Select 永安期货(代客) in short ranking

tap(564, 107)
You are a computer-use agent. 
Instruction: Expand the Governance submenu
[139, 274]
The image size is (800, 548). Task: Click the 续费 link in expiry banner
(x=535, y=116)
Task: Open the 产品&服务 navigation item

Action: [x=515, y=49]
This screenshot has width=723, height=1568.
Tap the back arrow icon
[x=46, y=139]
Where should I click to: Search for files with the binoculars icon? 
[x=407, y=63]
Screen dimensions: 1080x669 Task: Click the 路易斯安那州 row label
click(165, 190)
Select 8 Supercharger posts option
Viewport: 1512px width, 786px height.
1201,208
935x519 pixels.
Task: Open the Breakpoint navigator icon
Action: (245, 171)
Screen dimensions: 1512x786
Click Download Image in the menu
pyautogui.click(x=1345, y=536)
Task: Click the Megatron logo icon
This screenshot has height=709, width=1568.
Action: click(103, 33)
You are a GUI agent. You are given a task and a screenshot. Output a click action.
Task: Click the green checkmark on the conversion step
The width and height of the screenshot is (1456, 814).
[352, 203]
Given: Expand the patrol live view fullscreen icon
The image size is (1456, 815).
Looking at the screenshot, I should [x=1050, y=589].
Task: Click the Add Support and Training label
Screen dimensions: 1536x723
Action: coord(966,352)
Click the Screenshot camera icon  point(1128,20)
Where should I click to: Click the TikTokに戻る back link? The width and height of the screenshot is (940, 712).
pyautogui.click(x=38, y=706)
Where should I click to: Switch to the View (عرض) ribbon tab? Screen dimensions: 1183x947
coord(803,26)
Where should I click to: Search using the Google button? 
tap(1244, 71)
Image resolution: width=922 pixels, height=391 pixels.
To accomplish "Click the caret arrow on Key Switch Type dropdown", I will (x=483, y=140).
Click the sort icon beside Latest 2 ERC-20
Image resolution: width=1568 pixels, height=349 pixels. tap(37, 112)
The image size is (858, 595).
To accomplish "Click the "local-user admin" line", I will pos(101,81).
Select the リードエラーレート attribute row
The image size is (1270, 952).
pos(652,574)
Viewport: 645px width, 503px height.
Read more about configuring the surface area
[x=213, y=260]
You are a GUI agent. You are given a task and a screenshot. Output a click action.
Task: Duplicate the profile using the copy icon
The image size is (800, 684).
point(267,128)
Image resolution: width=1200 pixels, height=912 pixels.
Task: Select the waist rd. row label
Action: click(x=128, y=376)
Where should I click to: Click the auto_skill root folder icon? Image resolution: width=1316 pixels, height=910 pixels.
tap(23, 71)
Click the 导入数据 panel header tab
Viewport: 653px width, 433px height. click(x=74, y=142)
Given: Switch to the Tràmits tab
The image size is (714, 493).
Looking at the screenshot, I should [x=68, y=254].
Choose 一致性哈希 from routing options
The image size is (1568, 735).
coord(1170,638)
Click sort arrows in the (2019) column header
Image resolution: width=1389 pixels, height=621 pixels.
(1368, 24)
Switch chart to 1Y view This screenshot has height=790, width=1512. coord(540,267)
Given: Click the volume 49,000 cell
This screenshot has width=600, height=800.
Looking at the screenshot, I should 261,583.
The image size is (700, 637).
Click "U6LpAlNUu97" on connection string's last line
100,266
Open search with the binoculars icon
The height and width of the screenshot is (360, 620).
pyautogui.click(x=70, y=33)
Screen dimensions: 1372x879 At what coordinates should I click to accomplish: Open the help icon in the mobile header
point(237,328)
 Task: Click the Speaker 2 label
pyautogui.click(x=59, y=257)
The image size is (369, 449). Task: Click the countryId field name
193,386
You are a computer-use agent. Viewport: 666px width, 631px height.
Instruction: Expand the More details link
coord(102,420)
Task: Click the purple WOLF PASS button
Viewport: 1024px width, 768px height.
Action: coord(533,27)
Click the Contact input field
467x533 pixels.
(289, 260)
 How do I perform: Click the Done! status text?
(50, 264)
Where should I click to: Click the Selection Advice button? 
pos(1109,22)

----------------------------------------

YOUR GOAL » Print the entries above exactly as they appear, from the line containing "Screen dimensions: 1512x786" through the line containing "Viewport: 653px width, 433px", including both of those lines.

ANSWER »
Screen dimensions: 1512x786
Click Download Image in the menu
pyautogui.click(x=1345, y=536)
Task: Click the Megatron logo icon
This screenshot has height=709, width=1568.
Action: click(103, 33)
You are a GUI agent. You are given a task and a screenshot. Output a click action.
Task: Click the green checkmark on the conversion step
The width and height of the screenshot is (1456, 814).
[352, 203]
Given: Expand the patrol live view fullscreen icon
The image size is (1456, 815).
Looking at the screenshot, I should [x=1050, y=589].
Task: Click the Add Support and Training label
Screen dimensions: 1536x723
Action: coord(966,352)
Click the Screenshot camera icon  point(1128,20)
Where should I click to: Click the TikTokに戻る back link? The width and height of the screenshot is (940, 712).
pyautogui.click(x=38, y=706)
Where should I click to: Switch to the View (عرض) ribbon tab? Screen dimensions: 1183x947
coord(803,26)
Where should I click to: Search using the Google button? 
tap(1244, 71)
Image resolution: width=922 pixels, height=391 pixels.
To accomplish "Click the caret arrow on Key Switch Type dropdown", I will (x=483, y=140).
Click the sort icon beside Latest 2 ERC-20
Image resolution: width=1568 pixels, height=349 pixels. tap(37, 112)
The image size is (858, 595).
To accomplish "Click the "local-user admin" line", I will pos(101,81).
Select the リードエラーレート attribute row
The image size is (1270, 952).
pos(652,574)
Viewport: 645px width, 503px height.
Read more about configuring the surface area
[x=213, y=260]
You are a GUI agent. You are given a task and a screenshot. Output a click action.
Task: Duplicate the profile using the copy icon
The image size is (800, 684).
point(267,128)
Image resolution: width=1200 pixels, height=912 pixels.
Task: Select the waist rd. row label
Action: click(x=128, y=376)
Where should I click to: Click the auto_skill root folder icon? Image resolution: width=1316 pixels, height=910 pixels.
tap(23, 71)
Click the 导入数据 panel header tab
Viewport: 653px width, 433px height. click(x=74, y=142)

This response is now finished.